**WORK INSTRUCTION:**
Exact copies of the lines below, from the one with "Click the empty area below the file list" up to and including the one with "You are a computer-use agent.", are what this calls for; leave out pictures.

**Stored data entries:**
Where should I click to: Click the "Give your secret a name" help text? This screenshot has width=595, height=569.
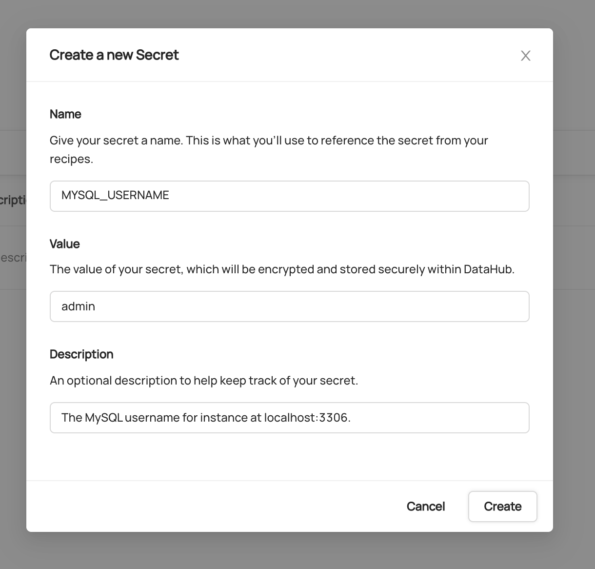click(268, 141)
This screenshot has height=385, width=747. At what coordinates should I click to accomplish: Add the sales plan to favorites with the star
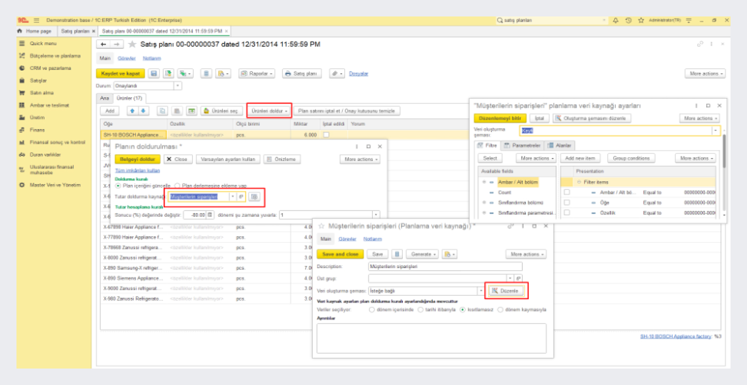click(132, 45)
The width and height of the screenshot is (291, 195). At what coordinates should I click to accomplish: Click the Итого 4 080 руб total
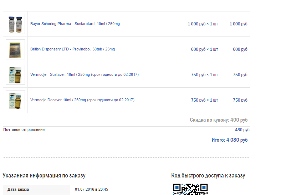230,140

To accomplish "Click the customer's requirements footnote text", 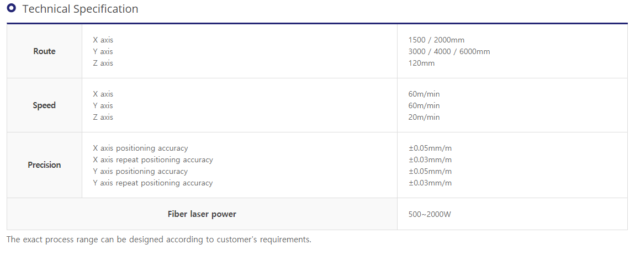I will tap(159, 239).
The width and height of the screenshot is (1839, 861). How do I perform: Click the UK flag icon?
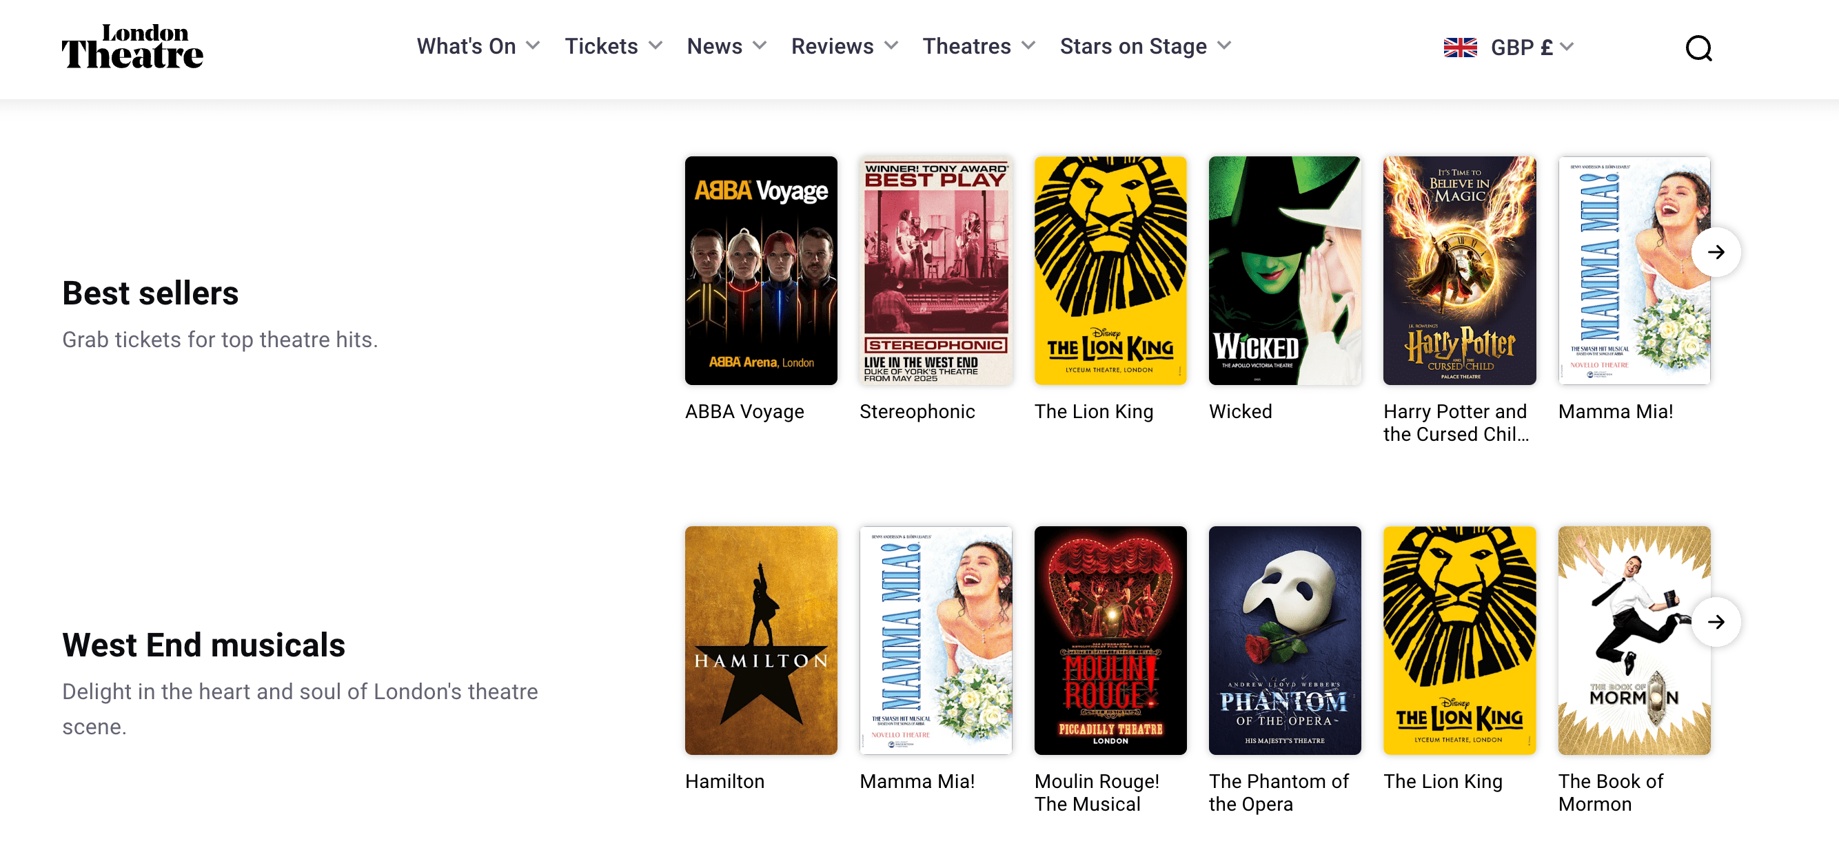coord(1460,47)
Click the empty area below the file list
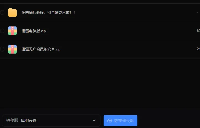This screenshot has height=128, width=200. [100, 83]
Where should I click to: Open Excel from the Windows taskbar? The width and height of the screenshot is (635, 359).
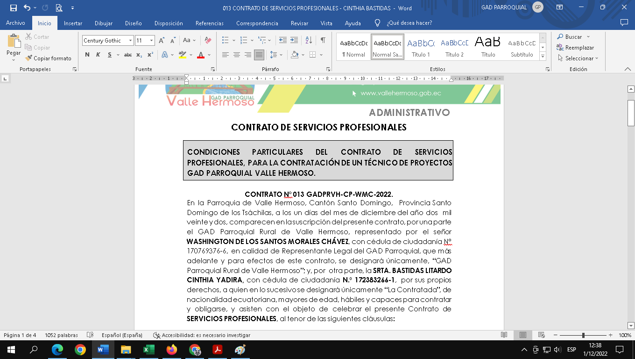(x=149, y=350)
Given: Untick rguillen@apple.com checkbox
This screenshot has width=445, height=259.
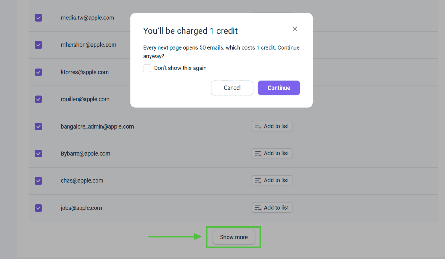Looking at the screenshot, I should point(38,99).
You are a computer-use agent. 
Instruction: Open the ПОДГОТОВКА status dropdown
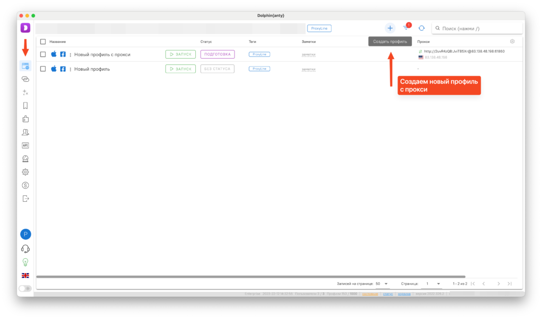click(x=217, y=54)

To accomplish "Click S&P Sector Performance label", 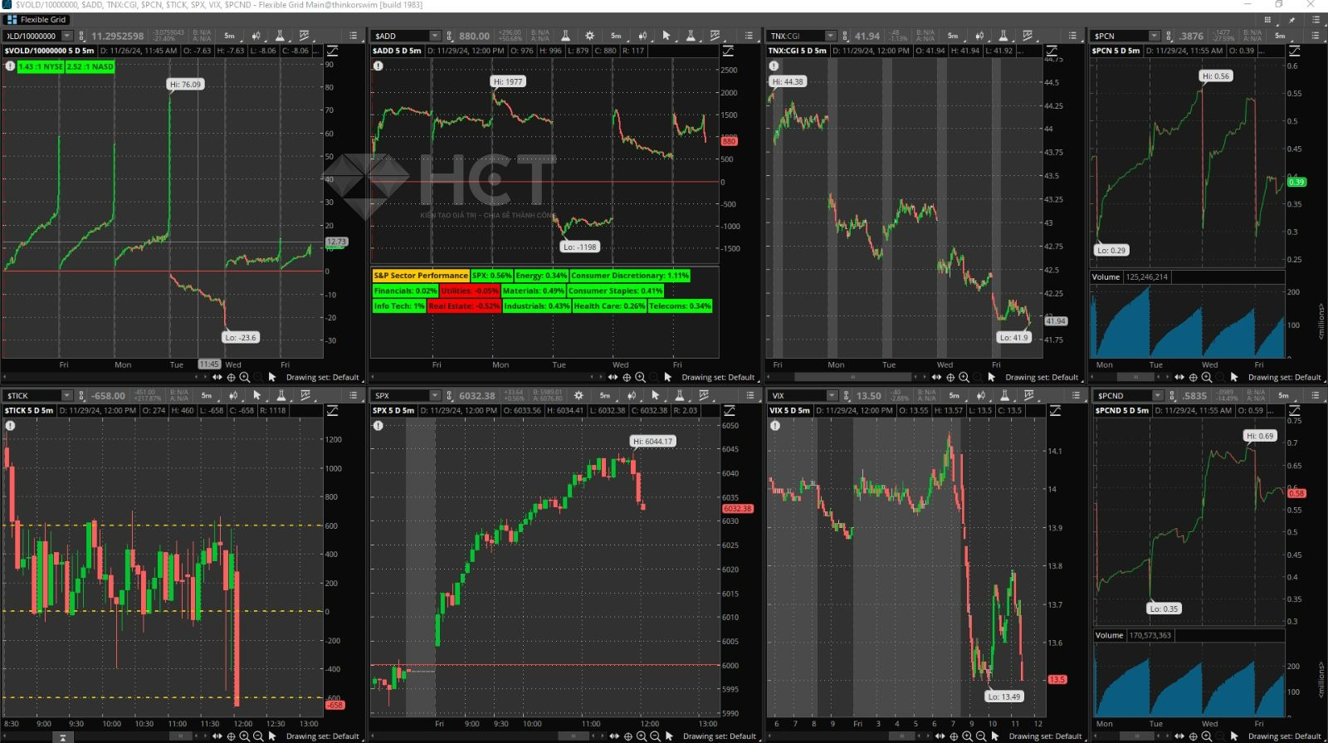I will 421,276.
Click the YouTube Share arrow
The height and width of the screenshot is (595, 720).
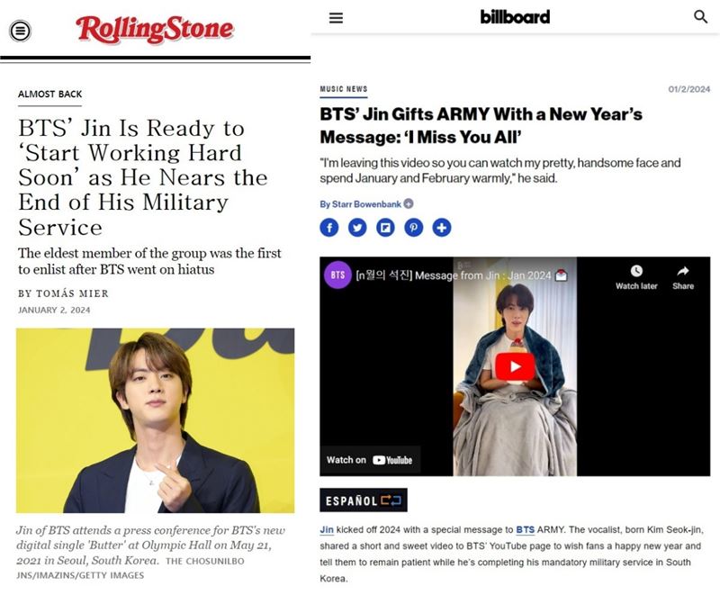(x=683, y=277)
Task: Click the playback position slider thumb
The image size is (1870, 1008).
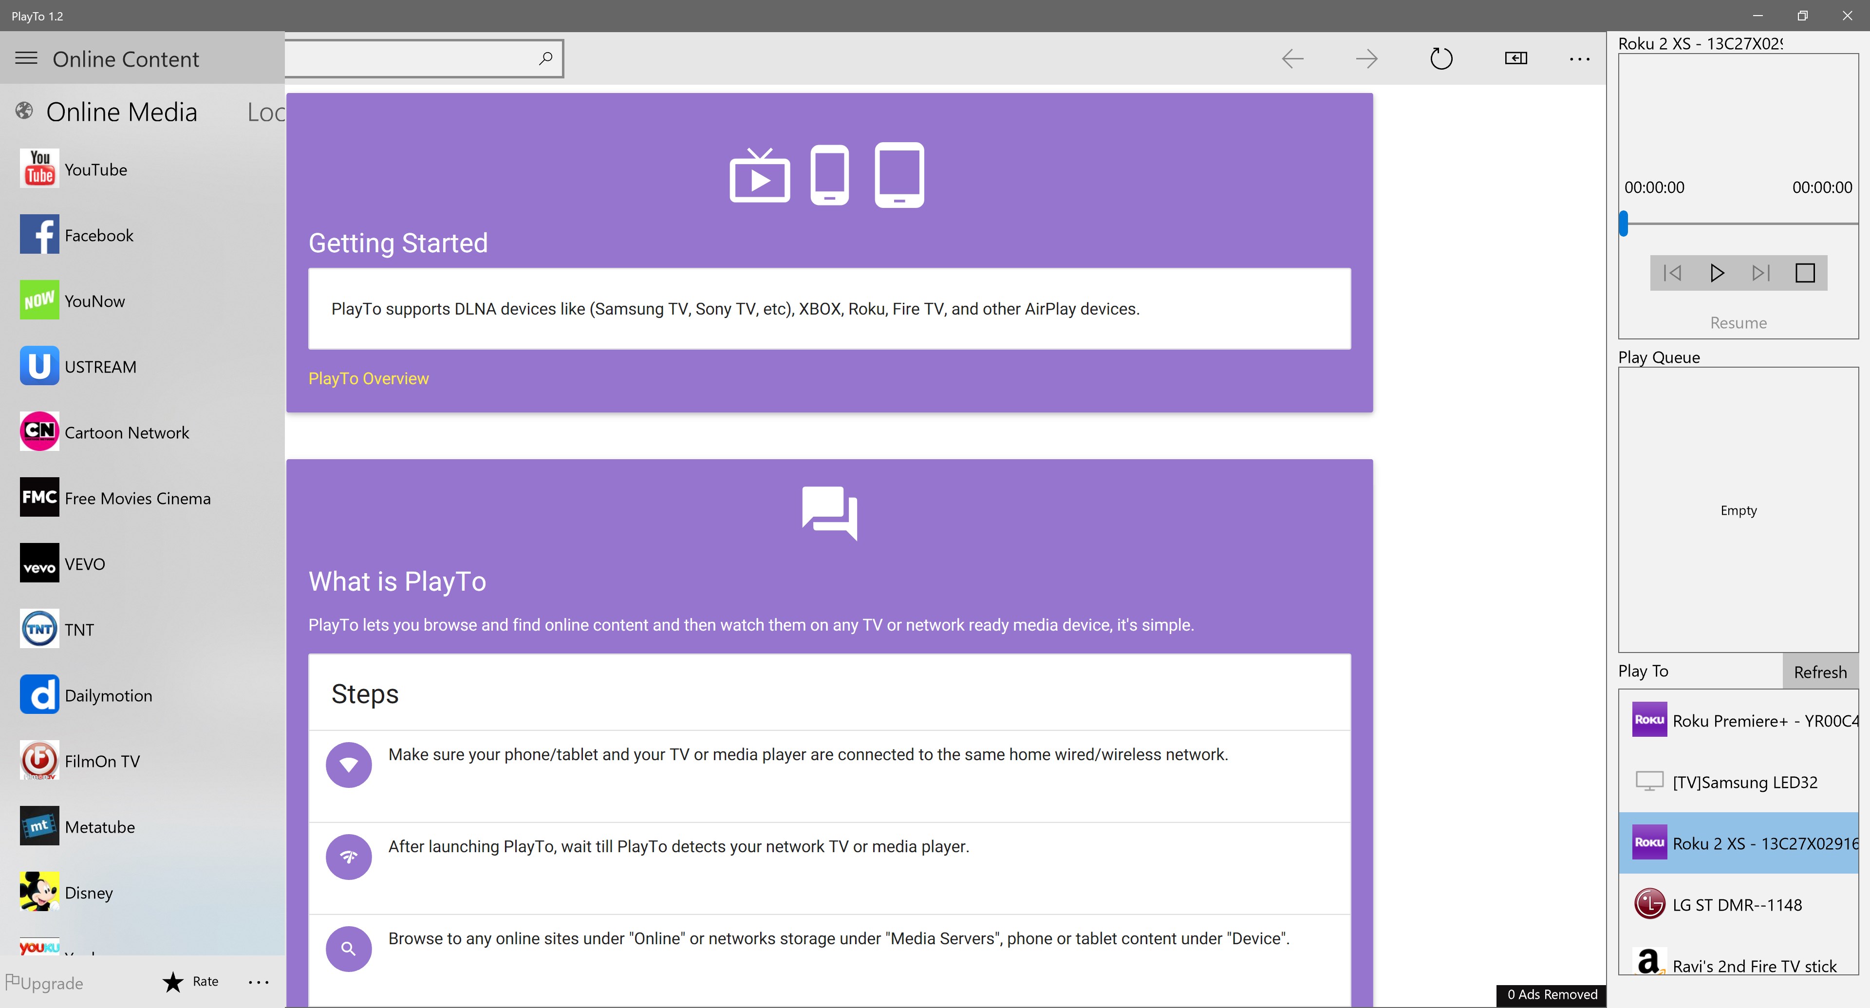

**EXERCISE OUTPUT:**
Click the empty area below the file list
This screenshot has height=128, width=200. [100, 83]
Where should I click to: Open Excel from the Windows taskbar? The width and height of the screenshot is (635, 359).
(x=149, y=350)
Given: Untick rguillen@apple.com checkbox
This screenshot has width=445, height=259.
Looking at the screenshot, I should point(38,99).
You are a computer-use agent. 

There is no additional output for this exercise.